Saturday, June 13, 2015

Can China Be Contained?

As tensions with China rise, U.S. foreign policy thinkers are dusting off ideas from the Cold War—and questioning the long-standing consensus for engagement with Beijing

By Andrew Browne, WSJ
June 12, 2015 10:15 a.m. ET

Writing in 1967, at the height of the Cold War, Richard Nixon proclaimed a new American ambition: to “persuade China that it must change.”

“Taking the long view,” he wrote, “we simply cannot afford to leave China forever outside the family of nations, there to nurture its fantasies, cherish its hates and threaten its neighbors.” Four years later, having ascended to the White House, Nixon engineered an “opening to China” that promised to turn the communist giant into a diplomatic partner, one that would adopt America’s values and maybe even its system of democracy.
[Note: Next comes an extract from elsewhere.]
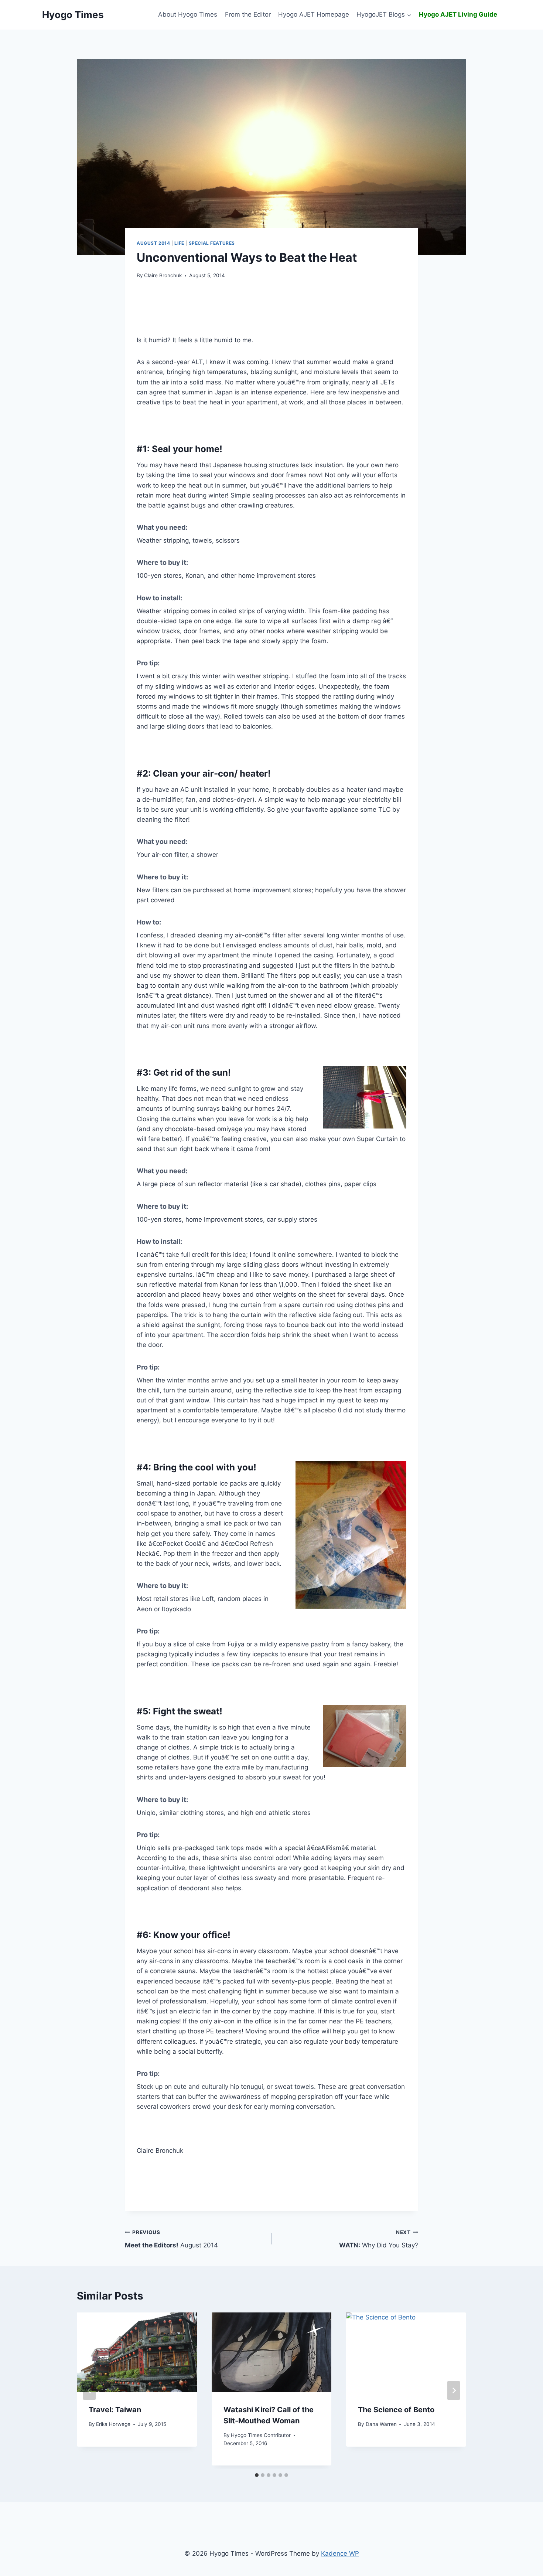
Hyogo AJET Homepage (313, 14)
For many Americans today, watching the administration of President Xi Jinping crack down hard on internal dissent while challenging the U.S. for leadership in Asia, that promise seems more remote than ever before. In his recently published book “The Hundred-Year Marathon,” Michael Pillsbury—an Asia specialist and Pentagon official under Presidents Ronald Reagan and George H.W. Bush—writes that China “has failed to meet nearly all of our rosy expectations.”

U.S. foreign policy has reached a turning point, as analysts from across the political spectrum have started to dust off Cold War-era arguments and to speak of the need for a policy of containment against China. The once solid Washington consensus behind the benefits of “constructive engagement” with Beijing has fallen apart.